[Stored data entries]
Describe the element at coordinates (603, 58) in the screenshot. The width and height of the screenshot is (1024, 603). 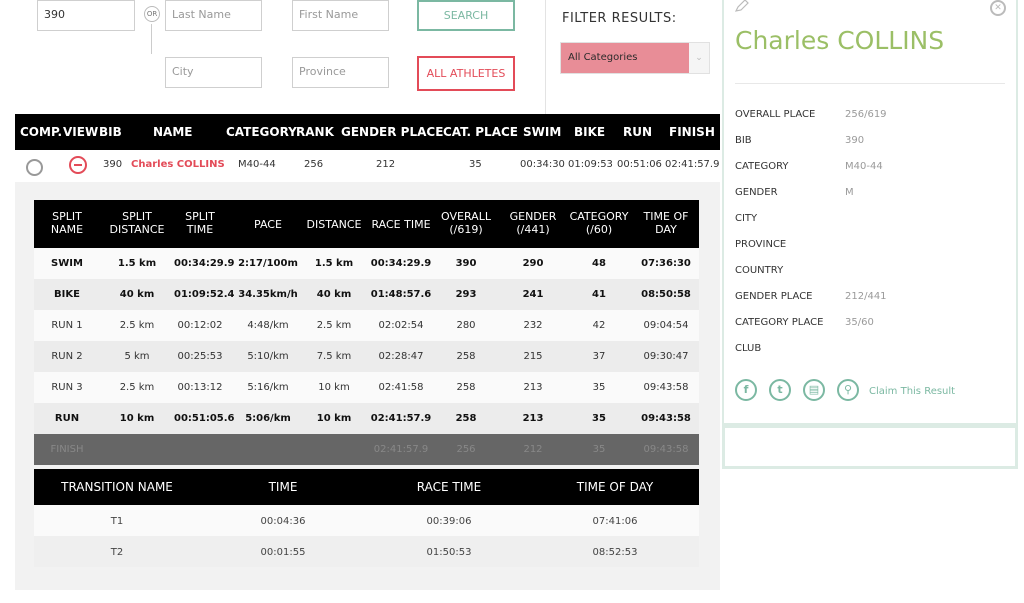
I see `category-select-value: All Categories` at that location.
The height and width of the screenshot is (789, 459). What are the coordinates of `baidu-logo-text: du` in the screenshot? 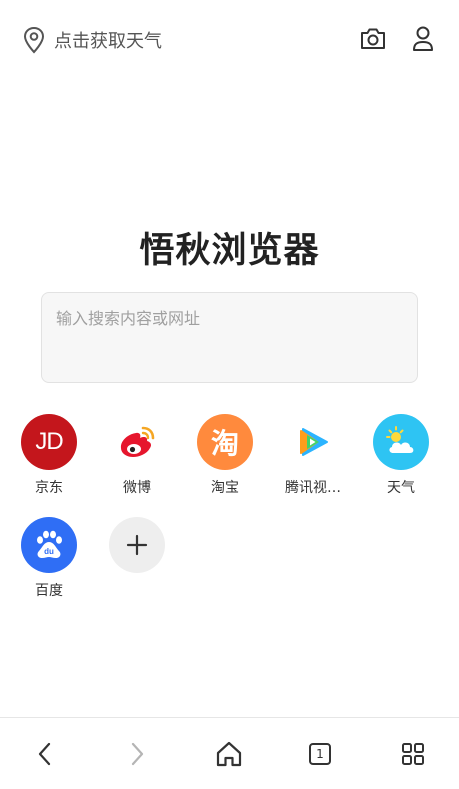 It's located at (49, 552).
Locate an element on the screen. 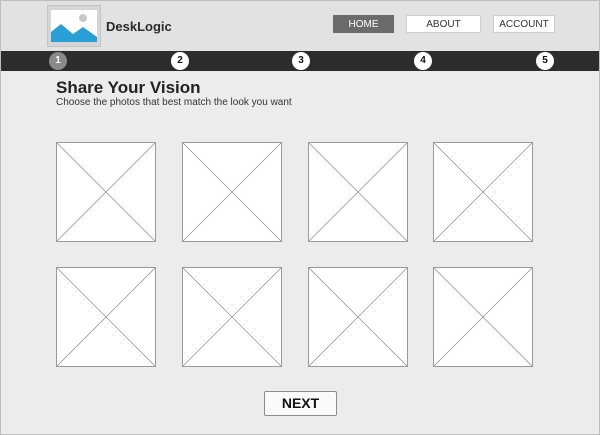 This screenshot has width=600, height=435. next-button: NEXT is located at coordinates (300, 404).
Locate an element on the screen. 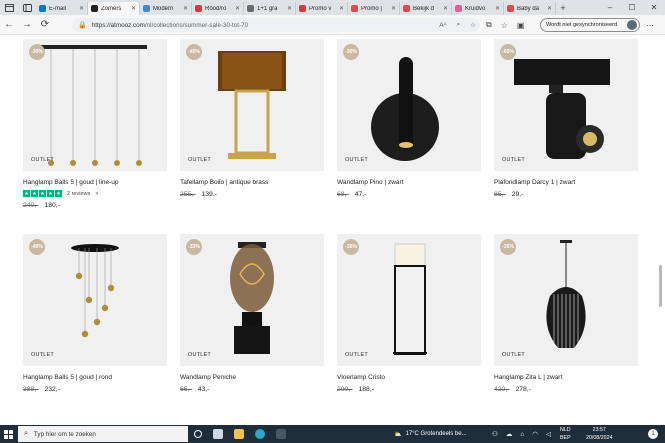 Image resolution: width=665 pixels, height=443 pixels. reload-button: ⟳ is located at coordinates (45, 25).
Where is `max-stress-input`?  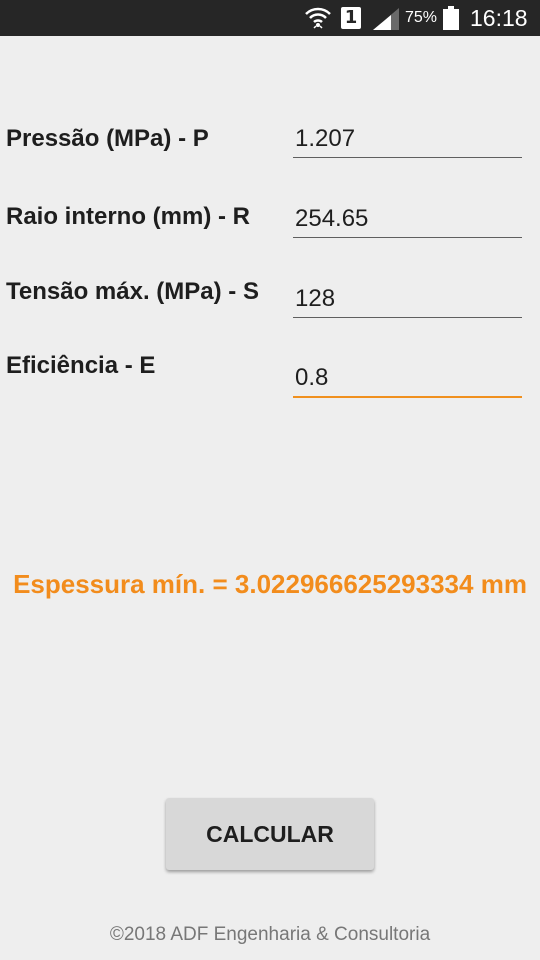
max-stress-input is located at coordinates (408, 299).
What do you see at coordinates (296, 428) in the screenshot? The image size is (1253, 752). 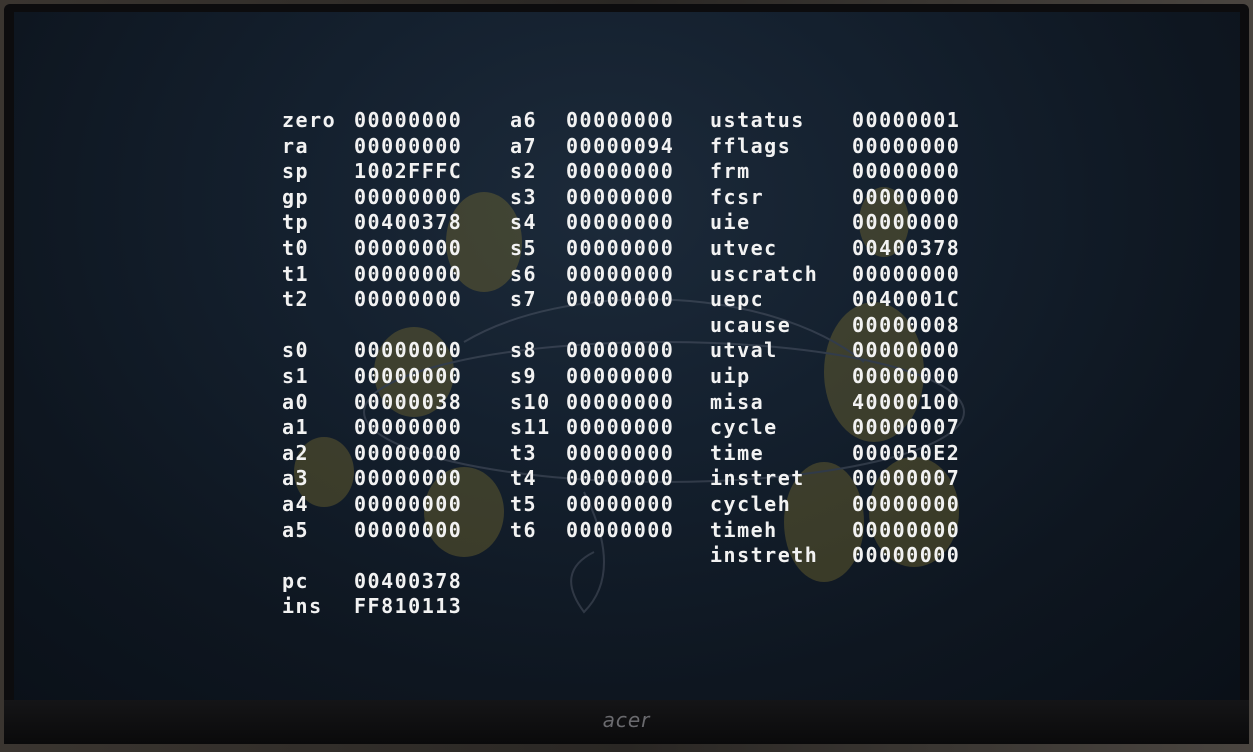 I see `register-name: a1` at bounding box center [296, 428].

--- Work order ---
Can you reproduce the items starting at the first one and ending at the line containing "at that location.", swapping "screenshot" for "image" and keeping everything else the same? Leave out the pictures.

--- Written answer ---
Describe the element at coordinates (603, 58) in the image. The width and height of the image is (1024, 603). 
I see `category-select-value: All Categories` at that location.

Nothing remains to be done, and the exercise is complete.